I am wondering if there wouldn't be more room for improving the
locking of a pointer when an atomic operation is being made since I've
noticed that one could increase the SPINLOCK_COUNT in
lib/builtins/atomic.c to (1 << 13) which is a 8x increase of available
locks if we also change the type of the atomic lock which currently is
uintptr_t to a single byte (uint8_t) which I think is more appropriate
since the lock can only have two states for other systems than
freebsd, macos.

Am I missing something? This seems like choosing uintptr_t was intentional.

~ Paul

It’s mostly about false sharing and depends a bit on how the atomics are implemented for any given architecture and microarchitecture. In many implementations, the atomicity is guaranteed by the cache coherency protocol, so the granularity is one cache line. With 64 byte cache lines and an 8-byte lock, you have 8 locks per cache line, so with 2^10 locks there’s a 1/128 chance of false sharing causing contention on the locks even when two addresses map to different locks. With int8_t on the same system you now have 64 locks per cache line, so a 1/16 chance of false sharing.

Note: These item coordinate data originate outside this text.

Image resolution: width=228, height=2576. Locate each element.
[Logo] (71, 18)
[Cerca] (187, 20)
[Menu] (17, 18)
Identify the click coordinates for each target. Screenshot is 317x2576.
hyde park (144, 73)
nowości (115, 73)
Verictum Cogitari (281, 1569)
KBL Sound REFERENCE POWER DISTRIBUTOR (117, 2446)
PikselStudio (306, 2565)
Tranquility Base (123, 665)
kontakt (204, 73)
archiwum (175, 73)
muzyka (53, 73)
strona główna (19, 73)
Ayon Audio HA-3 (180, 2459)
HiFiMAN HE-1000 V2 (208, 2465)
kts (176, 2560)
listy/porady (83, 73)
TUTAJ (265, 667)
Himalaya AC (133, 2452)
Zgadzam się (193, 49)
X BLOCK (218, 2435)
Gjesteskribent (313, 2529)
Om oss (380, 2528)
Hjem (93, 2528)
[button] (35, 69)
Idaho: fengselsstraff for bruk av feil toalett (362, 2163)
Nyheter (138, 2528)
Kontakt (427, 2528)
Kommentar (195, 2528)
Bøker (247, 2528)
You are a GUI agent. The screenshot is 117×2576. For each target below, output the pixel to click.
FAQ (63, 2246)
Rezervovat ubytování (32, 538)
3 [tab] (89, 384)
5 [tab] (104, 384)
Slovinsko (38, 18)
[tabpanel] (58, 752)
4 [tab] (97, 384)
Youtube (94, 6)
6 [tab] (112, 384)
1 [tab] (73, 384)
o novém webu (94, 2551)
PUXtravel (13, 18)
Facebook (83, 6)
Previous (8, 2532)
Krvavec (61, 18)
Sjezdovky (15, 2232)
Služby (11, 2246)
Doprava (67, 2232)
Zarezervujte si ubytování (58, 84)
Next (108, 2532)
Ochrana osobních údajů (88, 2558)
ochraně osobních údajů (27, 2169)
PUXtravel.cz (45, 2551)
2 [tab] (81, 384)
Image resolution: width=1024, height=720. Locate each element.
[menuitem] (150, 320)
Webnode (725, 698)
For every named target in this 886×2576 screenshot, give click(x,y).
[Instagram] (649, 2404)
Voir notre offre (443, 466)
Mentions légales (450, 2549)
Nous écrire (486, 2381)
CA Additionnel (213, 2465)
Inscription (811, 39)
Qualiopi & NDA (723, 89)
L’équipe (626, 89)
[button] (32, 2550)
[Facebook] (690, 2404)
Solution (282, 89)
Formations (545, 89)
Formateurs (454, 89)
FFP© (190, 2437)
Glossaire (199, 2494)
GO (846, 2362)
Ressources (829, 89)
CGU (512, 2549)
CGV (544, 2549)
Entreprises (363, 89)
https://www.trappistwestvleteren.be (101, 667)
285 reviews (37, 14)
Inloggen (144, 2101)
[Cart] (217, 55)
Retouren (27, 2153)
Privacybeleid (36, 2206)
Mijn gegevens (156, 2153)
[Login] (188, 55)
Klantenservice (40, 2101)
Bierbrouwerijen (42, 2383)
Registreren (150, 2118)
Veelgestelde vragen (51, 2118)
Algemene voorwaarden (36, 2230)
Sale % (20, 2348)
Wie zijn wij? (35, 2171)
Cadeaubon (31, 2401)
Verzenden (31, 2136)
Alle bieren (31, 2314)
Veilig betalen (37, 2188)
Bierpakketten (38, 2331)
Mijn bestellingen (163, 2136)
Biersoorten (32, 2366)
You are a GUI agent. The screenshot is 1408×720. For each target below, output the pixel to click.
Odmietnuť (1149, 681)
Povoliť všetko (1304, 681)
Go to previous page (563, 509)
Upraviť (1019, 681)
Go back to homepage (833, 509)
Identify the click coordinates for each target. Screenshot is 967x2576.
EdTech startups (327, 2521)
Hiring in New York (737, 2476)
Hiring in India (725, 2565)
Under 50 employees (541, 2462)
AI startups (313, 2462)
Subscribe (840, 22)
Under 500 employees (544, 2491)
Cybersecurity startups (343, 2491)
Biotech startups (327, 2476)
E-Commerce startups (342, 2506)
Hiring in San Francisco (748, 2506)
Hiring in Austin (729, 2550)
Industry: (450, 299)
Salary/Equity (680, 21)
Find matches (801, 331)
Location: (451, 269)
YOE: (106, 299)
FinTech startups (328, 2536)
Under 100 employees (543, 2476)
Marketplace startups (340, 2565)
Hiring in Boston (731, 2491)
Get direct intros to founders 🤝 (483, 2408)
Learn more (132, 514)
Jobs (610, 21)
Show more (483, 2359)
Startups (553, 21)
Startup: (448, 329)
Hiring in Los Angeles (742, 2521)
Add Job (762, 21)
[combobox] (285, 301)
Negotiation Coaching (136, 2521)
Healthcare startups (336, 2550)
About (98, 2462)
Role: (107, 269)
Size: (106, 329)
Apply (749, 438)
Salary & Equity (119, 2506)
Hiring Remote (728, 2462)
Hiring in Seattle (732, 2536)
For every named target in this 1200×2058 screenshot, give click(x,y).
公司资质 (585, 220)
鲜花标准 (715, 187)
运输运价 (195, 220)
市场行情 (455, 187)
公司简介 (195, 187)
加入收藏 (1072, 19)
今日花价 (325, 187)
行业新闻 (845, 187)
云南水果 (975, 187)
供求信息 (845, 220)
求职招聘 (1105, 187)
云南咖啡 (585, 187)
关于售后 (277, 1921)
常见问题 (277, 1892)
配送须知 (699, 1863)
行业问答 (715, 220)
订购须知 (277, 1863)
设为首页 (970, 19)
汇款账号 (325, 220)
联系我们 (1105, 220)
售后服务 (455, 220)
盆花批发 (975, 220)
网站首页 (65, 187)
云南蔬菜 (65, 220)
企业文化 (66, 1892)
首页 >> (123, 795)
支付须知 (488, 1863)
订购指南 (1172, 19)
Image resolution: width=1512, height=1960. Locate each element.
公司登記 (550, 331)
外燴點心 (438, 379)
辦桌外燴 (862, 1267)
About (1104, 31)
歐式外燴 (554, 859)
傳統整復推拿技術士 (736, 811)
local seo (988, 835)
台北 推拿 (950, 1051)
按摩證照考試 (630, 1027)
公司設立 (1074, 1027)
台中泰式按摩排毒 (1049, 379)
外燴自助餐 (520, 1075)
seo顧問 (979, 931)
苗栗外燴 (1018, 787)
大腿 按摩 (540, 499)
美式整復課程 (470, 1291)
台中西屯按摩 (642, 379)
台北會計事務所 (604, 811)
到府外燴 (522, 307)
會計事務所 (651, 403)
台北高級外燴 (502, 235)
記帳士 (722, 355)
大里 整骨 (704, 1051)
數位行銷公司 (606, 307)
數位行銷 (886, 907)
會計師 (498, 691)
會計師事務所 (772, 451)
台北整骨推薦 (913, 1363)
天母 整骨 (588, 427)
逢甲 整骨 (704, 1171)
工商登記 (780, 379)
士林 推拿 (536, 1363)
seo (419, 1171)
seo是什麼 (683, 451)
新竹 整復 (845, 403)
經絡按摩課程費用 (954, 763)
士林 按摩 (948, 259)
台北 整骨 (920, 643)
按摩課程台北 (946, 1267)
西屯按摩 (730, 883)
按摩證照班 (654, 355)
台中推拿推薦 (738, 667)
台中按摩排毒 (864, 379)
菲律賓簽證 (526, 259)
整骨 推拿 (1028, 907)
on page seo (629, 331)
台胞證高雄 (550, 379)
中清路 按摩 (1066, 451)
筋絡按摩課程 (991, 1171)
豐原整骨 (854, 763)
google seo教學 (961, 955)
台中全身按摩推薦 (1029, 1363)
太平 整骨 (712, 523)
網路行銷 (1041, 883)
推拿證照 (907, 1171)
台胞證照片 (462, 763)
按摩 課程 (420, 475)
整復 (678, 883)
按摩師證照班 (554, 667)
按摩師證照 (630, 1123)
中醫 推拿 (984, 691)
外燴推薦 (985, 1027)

Additionally, on many architectures there are no atomic instructions for atomics that work on quantities smaller than a register (or a 32-bit value on 64-bit systems). For example, on MIPS you have 32- and 64-bit load-linked and store-conditional. If you want to do an 8-bit compare and swap, then you will encounter contention with other operations on the same 32-bit value, even on a microarchitecture that supports word-granularity atomics (using something finer grained than the cache coherency protocol). Even on systems where the ISA supports 8-bit atomics, they’re often microcoded as shift and mask sequences.

Note: On Linux, we should be using futexes, but no one who uses Linux appears to care enough to implement this code path.

Do you have an example in which lock contention here is a bottleneck? I’d be interested in seeing it. If you do encounter contention here, then you’d likely see more of a speedup simply bumping SPINLOCK_COUNT without changing the underlying type. There’s no reason on most systems not to allocate 64KB for the spinlock array: memory is cheap, most of it won’t be in the cache, and a more sparse structure will reduce contention.